What you need to do> Using the records below, find how many lines hold the word "agent" and reply with only that number.

Entries shown>
[Start of section]
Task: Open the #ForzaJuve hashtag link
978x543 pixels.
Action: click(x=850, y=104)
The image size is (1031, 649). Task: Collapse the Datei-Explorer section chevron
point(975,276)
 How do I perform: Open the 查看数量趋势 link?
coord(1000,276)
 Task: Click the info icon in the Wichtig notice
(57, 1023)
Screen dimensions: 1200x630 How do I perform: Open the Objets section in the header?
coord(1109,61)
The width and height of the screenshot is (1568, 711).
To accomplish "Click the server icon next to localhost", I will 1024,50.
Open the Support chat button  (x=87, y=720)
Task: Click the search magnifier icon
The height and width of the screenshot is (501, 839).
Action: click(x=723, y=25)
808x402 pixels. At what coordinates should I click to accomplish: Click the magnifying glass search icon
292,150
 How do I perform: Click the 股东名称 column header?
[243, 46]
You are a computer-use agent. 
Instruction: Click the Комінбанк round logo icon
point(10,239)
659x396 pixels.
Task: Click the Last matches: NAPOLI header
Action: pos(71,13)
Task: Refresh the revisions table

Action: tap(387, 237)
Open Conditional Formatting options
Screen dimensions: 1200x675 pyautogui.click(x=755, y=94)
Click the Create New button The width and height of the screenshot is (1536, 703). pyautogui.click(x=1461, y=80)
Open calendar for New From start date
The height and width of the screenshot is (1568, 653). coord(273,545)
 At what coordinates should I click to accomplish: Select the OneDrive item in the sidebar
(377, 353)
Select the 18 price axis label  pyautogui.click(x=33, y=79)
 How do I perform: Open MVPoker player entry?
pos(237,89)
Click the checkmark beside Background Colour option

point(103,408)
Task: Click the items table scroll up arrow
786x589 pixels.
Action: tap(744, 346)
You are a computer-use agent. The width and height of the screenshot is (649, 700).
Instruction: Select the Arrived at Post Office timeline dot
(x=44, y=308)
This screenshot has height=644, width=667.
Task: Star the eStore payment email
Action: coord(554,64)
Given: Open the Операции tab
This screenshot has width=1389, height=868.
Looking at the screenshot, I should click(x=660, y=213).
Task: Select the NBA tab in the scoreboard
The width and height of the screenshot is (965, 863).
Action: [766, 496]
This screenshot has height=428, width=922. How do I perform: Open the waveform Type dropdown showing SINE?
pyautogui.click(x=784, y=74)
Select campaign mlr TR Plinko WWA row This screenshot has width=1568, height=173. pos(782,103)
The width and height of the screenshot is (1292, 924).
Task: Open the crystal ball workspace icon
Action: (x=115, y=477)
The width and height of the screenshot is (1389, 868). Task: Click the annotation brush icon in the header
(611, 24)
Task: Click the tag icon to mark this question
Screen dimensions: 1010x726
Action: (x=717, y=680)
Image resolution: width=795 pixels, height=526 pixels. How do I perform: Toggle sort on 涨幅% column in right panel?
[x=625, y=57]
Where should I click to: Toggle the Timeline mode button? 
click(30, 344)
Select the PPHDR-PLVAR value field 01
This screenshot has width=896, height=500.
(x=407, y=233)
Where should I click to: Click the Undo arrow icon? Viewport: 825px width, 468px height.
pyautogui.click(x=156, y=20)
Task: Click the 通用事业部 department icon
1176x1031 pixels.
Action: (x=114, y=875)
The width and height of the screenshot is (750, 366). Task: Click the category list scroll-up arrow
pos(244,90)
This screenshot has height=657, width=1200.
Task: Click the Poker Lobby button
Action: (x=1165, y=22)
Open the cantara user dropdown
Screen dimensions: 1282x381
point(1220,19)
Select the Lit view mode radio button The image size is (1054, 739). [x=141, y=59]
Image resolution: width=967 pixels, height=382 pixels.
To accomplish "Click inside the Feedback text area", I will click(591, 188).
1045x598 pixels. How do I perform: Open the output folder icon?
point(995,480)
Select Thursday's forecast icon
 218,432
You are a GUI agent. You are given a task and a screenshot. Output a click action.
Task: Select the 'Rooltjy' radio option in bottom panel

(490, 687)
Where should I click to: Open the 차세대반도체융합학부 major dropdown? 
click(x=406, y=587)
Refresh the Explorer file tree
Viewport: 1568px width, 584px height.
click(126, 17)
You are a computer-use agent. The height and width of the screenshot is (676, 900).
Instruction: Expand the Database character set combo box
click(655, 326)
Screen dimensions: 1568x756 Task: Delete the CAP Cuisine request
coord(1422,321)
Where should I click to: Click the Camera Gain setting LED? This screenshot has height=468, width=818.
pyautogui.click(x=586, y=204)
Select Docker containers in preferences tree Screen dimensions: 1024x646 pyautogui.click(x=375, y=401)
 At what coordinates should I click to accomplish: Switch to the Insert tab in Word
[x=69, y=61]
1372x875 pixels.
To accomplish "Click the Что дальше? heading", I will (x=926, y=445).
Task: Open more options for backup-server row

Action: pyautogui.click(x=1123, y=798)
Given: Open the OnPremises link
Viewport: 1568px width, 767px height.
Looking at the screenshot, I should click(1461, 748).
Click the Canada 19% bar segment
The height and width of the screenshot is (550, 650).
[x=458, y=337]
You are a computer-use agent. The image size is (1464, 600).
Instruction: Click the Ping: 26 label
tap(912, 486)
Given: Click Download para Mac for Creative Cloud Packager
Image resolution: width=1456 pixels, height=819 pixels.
[End of section]
Your solution> 5